4. **Off-by-default**`-llm-role-extract` flag (CLI) +
`LLM_ROLE_EXTRACT=1` env var (harness) opt in. Default behavior
is unchanged from real_003b.
## Verification — what's proven
**Unit tests (8 new in `scripts/playbook_lift/main_test.go`):**
- `TestRoleExtractor_RegexFirst` — when regex matches, LLM is NOT
called (cost discipline preserved on the 75% of queries the regex
handles).
- `TestRoleExtractor_LLMFallback` — shorthand query goes to LLM,
result is used.
- `TestRoleExtractor_LLMOffLeavesEmpty` — without model configured,
shorthand returns empty (current default).
- `TestRoleExtractor_Cache` — 3 calls to same query = 1 LLM hit.
- `TestRoleExtractor_NilSafe` — nil receiver runs regex only;
matrixSearch + playbookRecord don't need a guard.
- `TestExtractRoleViaLLM_HTTPError` + `_BadJSON` — failure paths
surface error so caller can fall back cleanly.
- `TestRoleExtractor_ClosesCrossRoleShorthandBleed` — the synthetic
witness for the real_003 scenario: when both record AND query are
shorthand (regex returns "" for both), LLM produces DIFFERENT role
tokens for CNC Operator vs Forklift Operator queries → matrix
gate's cross-role rejection fires correctly. This is the load-bearing
verification — paired with `internal/matrix/playbook_test.go`'s
`TestInjectPlaybookMisses_RoleGateRejectsCrossRole` (which uses
the exact role tokens this test produces).
## Verification — what real_004 (live harness) shows
Same 40-query stress file as real_003. With `LLM_ROLE_EXTRACT=1`:
| Run | recordings | shorthand recordings | boosts | Detroit cluster bleed |
|---|---:|---:|---:|---|
| real_003 (regex only) | 7 | 1 (CNC) | 14 | **YES — w-2404 leaked** |
| real_003b (extended regex) | 11 | 1 (Pickers) | 31 | none observed |
| real_004 (regex + LLM) | 5 | 0 | 16 | none observed |
real_004's shorthand-recordings = 0 is stochastic (HNSW build is
non-deterministic across runs, so cold-pass top-1 varies and so does
which queries trigger discovery). The LLM is doing work — boosts
fired across all 4 styles for the Loaders + Packers + Shipping Clerk
clusters, including shorthand queries. But the dataset didn't
naturally produce a shorthand recording in this run, so we can't
read a clean "with-vs-without" reality-test signal on the bleed.

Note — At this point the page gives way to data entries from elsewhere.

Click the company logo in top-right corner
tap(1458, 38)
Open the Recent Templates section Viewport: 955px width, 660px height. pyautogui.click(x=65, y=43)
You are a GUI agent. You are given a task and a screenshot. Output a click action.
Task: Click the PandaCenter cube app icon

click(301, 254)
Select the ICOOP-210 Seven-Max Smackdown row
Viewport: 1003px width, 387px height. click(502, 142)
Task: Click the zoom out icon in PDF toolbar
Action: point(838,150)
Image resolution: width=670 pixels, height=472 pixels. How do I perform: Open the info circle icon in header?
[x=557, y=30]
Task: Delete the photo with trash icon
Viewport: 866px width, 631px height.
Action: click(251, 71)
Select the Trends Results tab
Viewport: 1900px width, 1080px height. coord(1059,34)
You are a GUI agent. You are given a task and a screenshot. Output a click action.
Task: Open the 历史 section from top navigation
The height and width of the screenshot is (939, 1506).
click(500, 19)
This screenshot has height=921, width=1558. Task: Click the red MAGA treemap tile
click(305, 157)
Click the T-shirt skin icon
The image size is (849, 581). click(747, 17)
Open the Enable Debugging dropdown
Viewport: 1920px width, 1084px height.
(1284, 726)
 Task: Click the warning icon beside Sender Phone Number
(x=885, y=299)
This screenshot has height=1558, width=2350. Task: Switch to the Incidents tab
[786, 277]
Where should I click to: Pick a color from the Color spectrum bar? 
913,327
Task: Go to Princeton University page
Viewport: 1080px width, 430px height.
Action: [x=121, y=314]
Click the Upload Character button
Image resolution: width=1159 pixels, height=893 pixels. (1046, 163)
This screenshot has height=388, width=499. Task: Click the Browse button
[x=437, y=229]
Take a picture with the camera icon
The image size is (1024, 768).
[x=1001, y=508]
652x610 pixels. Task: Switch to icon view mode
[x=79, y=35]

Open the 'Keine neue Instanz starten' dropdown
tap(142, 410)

**This is why the unit-test witness exists.** The reality test confirms
no regressions; the unit test proves the extraction-layer correctness
on the exact failure mode real_003 surfaced. Together they cover the
fix.
## Cost note
LLM extraction adds ~1-3s per shorthand query on local qwen2.5. Per
real_004 timing the harness took ~10 minutes for 40 queries with LLM
on (vs ~2 min in real_003b). The cache makes paraphrase + rejudge
passes free; first-touch shorthand queries pay the LLM cost once.
For production hot paths (inbox parsing, retrieve), the LLM cost is
prohibitive. The right architecture there is to extract role at
INGEST time (when queries land in the inbox parser) and pass the
already-resolved role through the request — same pattern as
multi_coord_stress's existing `Demand{Role: ...}` shape. The harness
LLM extractor is for reality-test coverage of arbitrary query shapes;
production should never need it.
## Repro
```bash
# Generate the same 40-query stress file
go run scripts/cutover/gen_real_queries.go -limit 10 -styles all > tests/reality/real_coord_queries_v2.txt
# With LLM extractor (closes shorthand hole)
QUERIES_FILE=tests/reality/real_coord_queries_v2.txt RUN_ID=real_004 \
WITH_PARAPHRASE=0 WITH_REJUDGE=0 LLM_ROLE_EXTRACT=1 \
./scripts/playbook_lift.sh
# Without LLM extractor (regex-only — current default)
QUERIES_FILE=tests/reality/real_coord_queries_v2.txt RUN_ID=real_004_regex_only \
WITH_PARAPHRASE=0 WITH_REJUDGE=0 \
./scripts/playbook_lift.sh
```
Evidence: `reports/reality-tests/playbook_lift_real_004.{json,md}`.